High-concentration MEHP triggers mtDNA depletion in undifferentiated HepaRG and C2C12 cultures and disrupts mitochondrial homeostasis in both HepaRG culture states

Phthalates are often called "everywhere chemicals" because they are widely used in consumer products and are detectable in the environment and humans. One of the most studied phthalates, di-2-ethylhexyl phthalate (DEHP), is metabolized to mono-(2-ethylhexyl) phthalate (MEHP), which is known to disrupt metabolic processes through peroxisome proliferator-activated receptor (PPAR) signaling. However, accumulating evidence suggests that lipophilic phthalates also affect mitochondria, key regulators of oxidative metabolism, autophagy, and apoptosis. Based on previous observations that undifferentiated cells are more sensitive to a mitotoxic agent, we hypothesized that MEHP differentially affects mitochondrial function and mtDNA maintenance across hepatic cell states. To test this, we used the human HepaRG hepatoma-derived cell line, which can be cultured in undifferentiated and differentiated states, and assessed viability and mitochondrial function following prolonged 6- and 12-day high-concentration MEHP treatments. Prolonged treatments reduced viability and altered bioenergetics in both states. Short treatments (1-3 days) reduced viability only in differentiated cultures and were associated with mtDNA depletion in undifferentiated cultures. In both states, MEHP increased the expression of the low-molecular-weight mitochondrial genome maintenance exonuclease (MGME1) isoform, altered the levels of autophagy-related factors, and induced apoptosis.

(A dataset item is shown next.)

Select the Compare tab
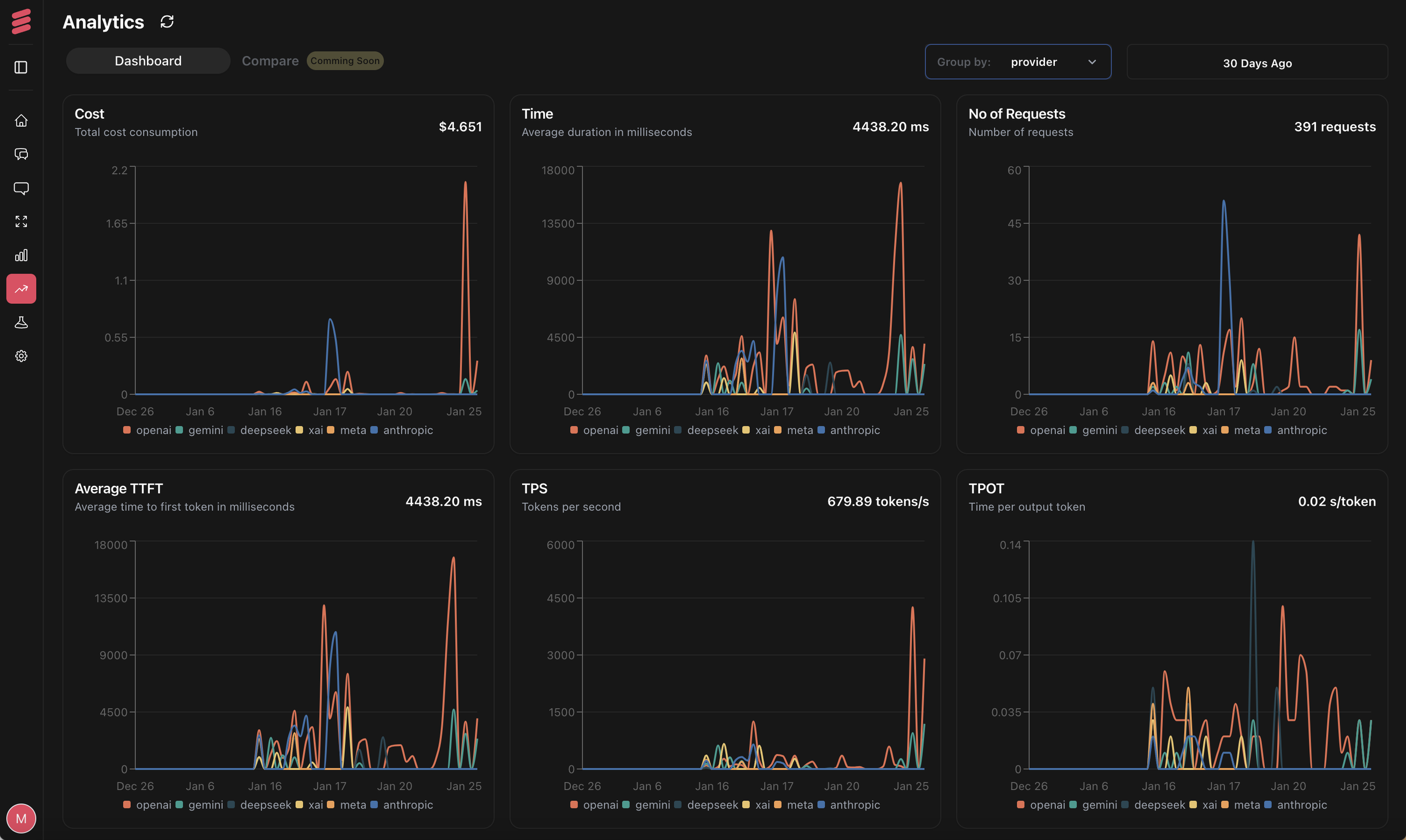The width and height of the screenshot is (1406, 840). click(x=270, y=61)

In another mitochondrial-competent myoblast model (C2C12 cells), a high concentration of MEHP was associated with mtDNA depletion, whereas lower concentrations were associated with modest reductions in cell density without detectable mtDNA loss. These results demonstrate state-dependent mitochondrial responses to MEHP and indicate that a reduced endpoint cell density is a sensitive outcome occurring independently of, and at lower concentrations than, mtDNA depletion in undifferentiated cells.